I absolutely believe cutting rates was the right move. This is ultimately the right way to boost supply. I think we should be using the PSM as the thing that fine-tunes DAI to get it pegged. Specifically, if the PSM disappeared, DAI’s average value over any extended period of time such as a week should be $1. If we’ve achieved that, then I consider the peg requirements satisfied.

DAI being fully backed is a non-negotiable for me - if DAI is unbacked, it will probably get bank run at some point and the mere fact that it can get bank run will shake confidence. Decentralization, as Paper pointed out, means different things to different people but on a protocol level, we are decentralized but the assets we use as collateral are clearly not (and I think the community is okay with that).

I don’t think that there is a trilemma here and I would question the assumption that we need to rank them in some order and can only pick two out of three. What we need is possibly centralized but always diversified collateral. The PSM is backing 60% of DAI is not diversified and that’s the problem for me. Cutting rates and moving faster with RWA are solutions.

Perhaps we should ask ourselves what we’re doing on this side of the rock. We have other ways to do large-scale supply management with the PSM reserved for the week-to-week fluctuations. I think we can and will solve that problem, but the DAO is not built to turn on a dime, unfortunately.

The good news is that now lots of attention is turned to the phenomenon of the PSM and money supply management in general. We already see lots of different ideas about how to deal with it – either as a problem or as an opportunity – but this is one area where the DAO is certainly not standing still.

++++++++

## PROBLEM DETAILS
Reproduce word for word the part of the post about DAI and the PSM starting with "I don’t think" and going on through "a dime, unfortunately.".

## Pointing data for screenshots and documents
++++++++

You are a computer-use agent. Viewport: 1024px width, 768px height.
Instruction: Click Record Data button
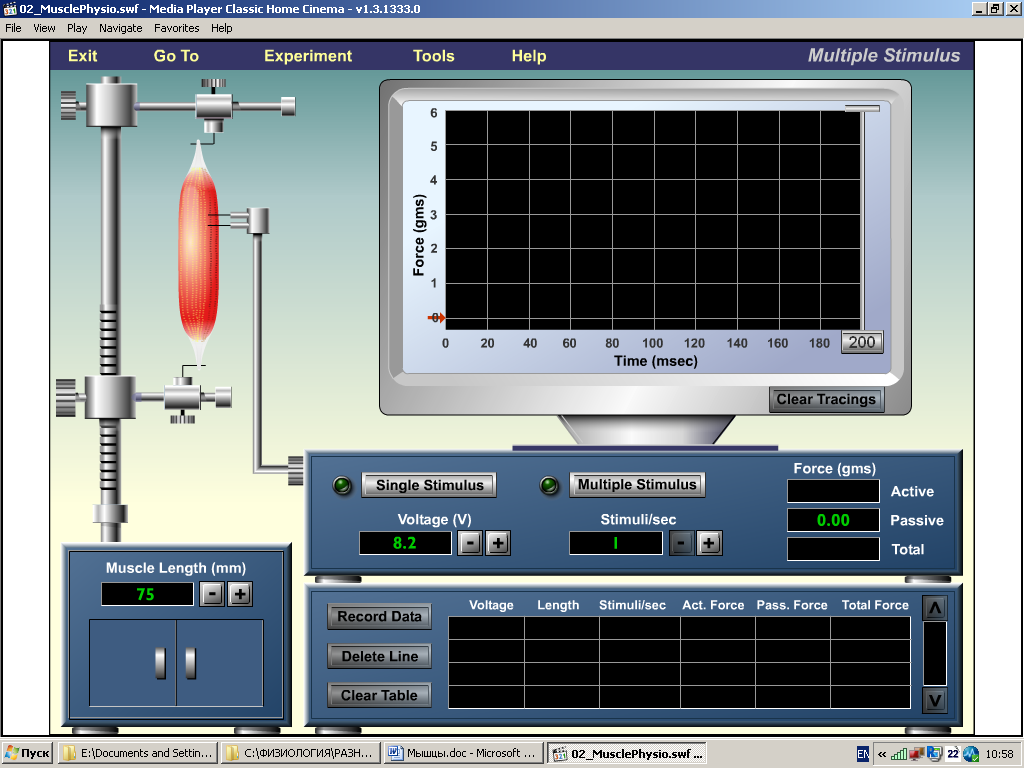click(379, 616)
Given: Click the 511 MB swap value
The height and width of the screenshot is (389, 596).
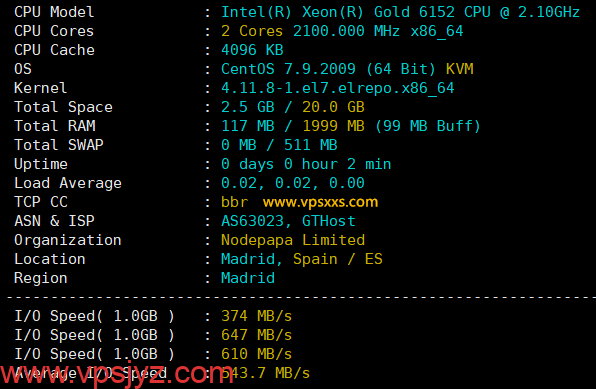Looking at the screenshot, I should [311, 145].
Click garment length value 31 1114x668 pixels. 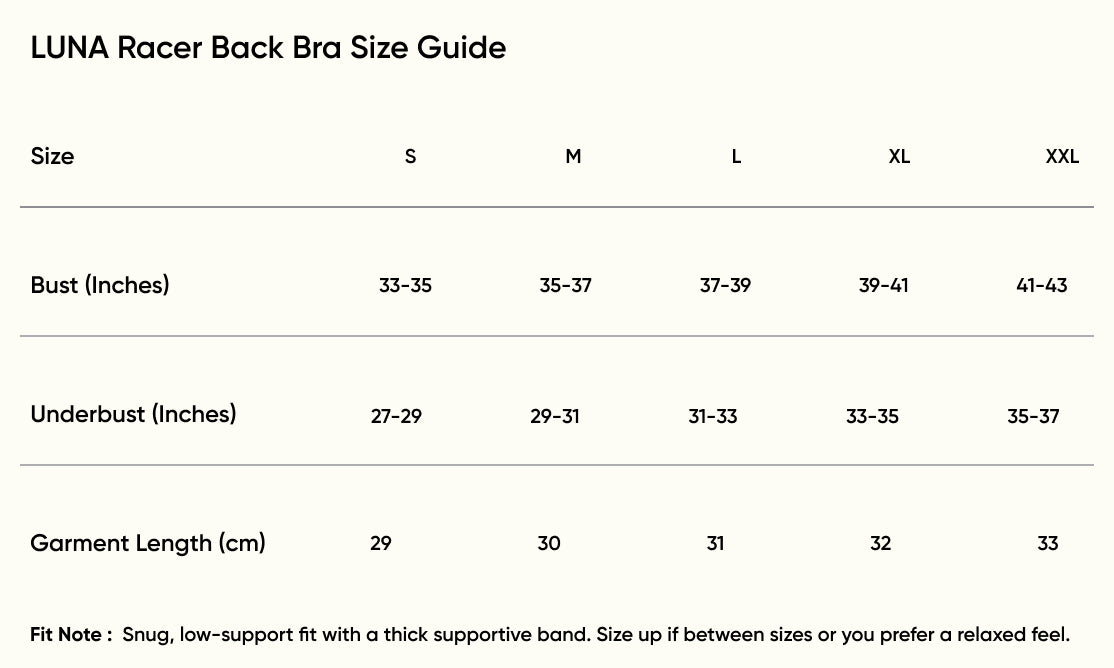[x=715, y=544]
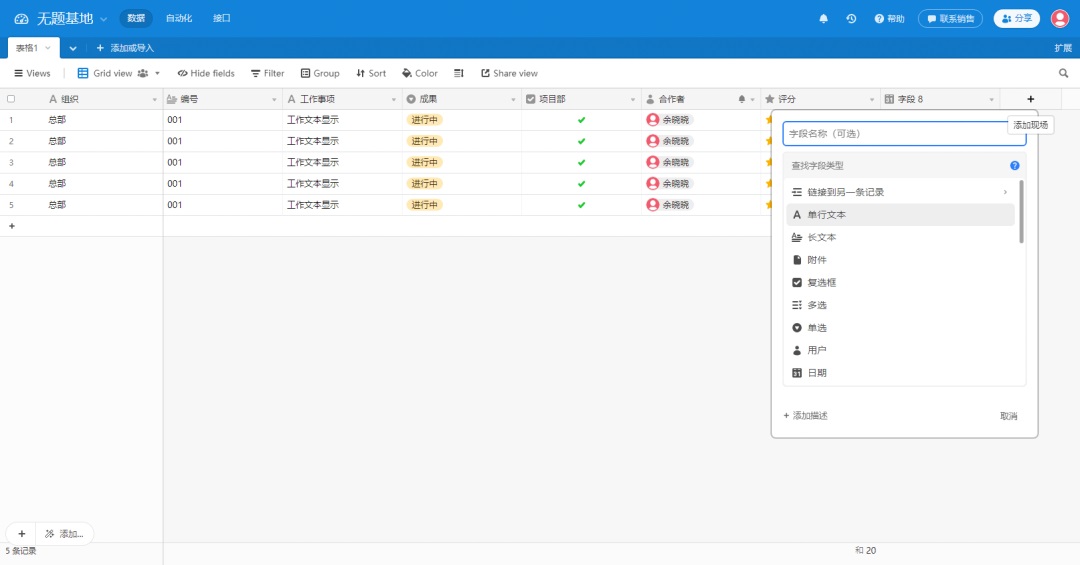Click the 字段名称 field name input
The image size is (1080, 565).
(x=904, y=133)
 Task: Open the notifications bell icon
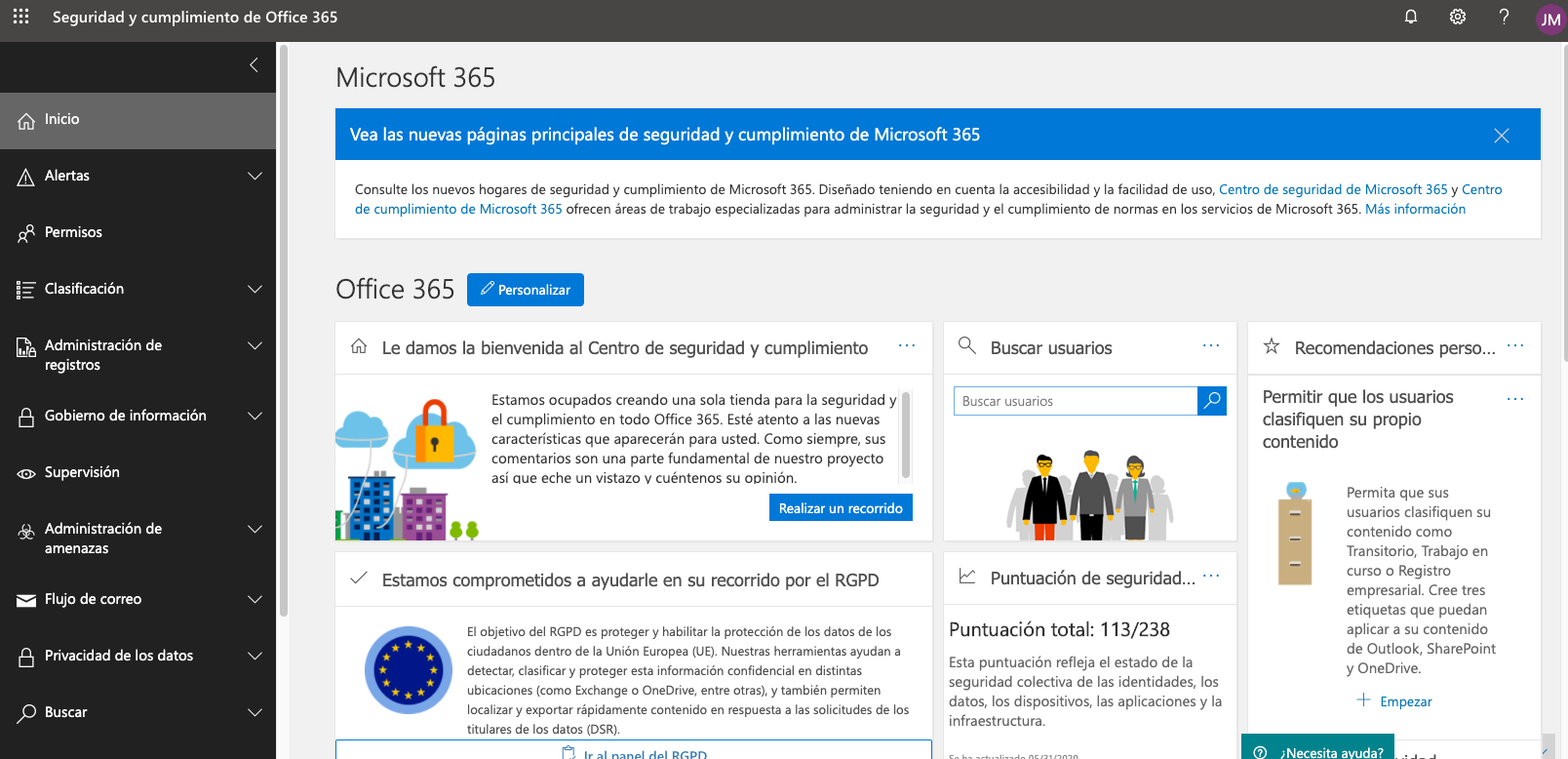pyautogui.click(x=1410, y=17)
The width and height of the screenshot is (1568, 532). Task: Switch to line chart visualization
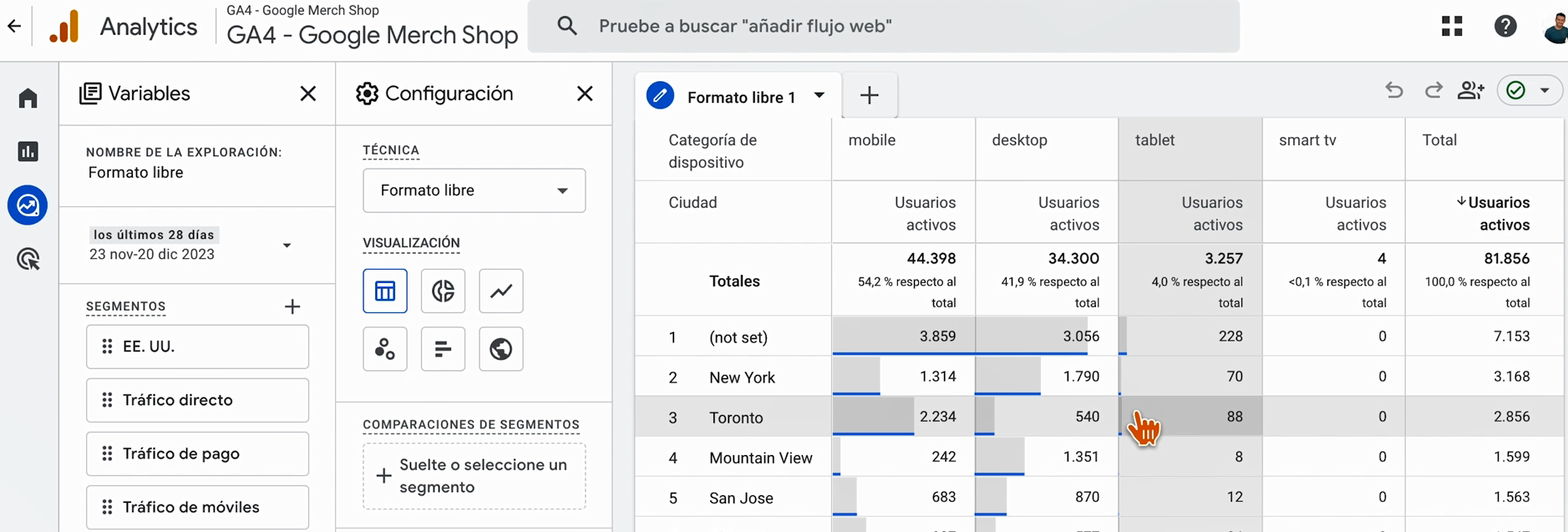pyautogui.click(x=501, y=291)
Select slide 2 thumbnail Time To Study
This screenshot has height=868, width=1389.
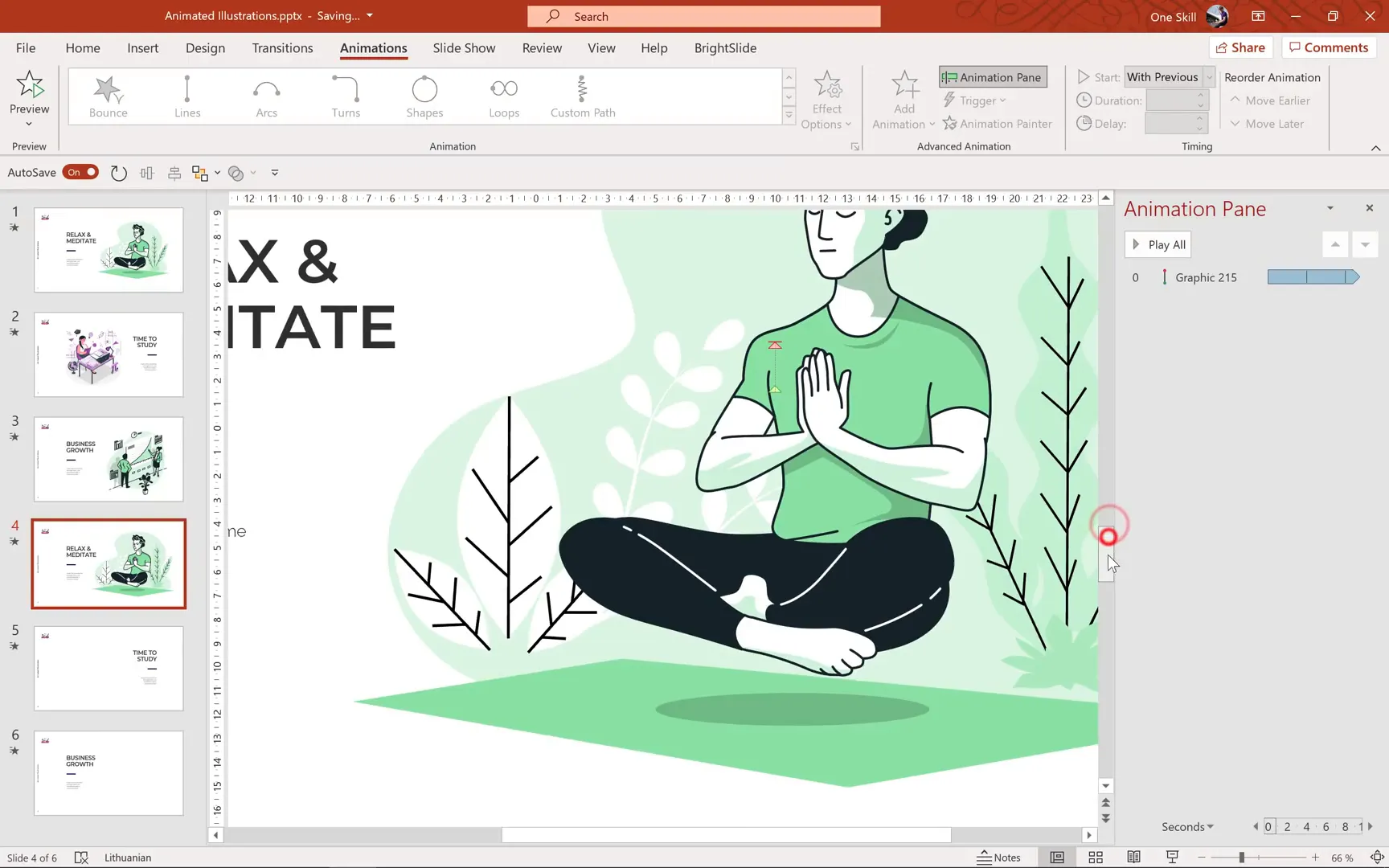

++++++++

## COMPLETED TASK
I don’t think that there is a trilemma here and I would question the assumption that we need to rank them in some order and can only pick two out of three. What we need is possibly centralized but always diversified collateral. The PSM is backing 60% of DAI is not diversified and that’s the problem for me. Cutting rates and moving faster with RWA are solutions.

Perhaps we should ask ourselves what we’re doing on this side of the rock. We have other ways to do large-scale supply management with the PSM reserved for the week-to-week fluctuations. I think we can and will solve that problem, but the DAO is not built to turn on a dime, unfortunately.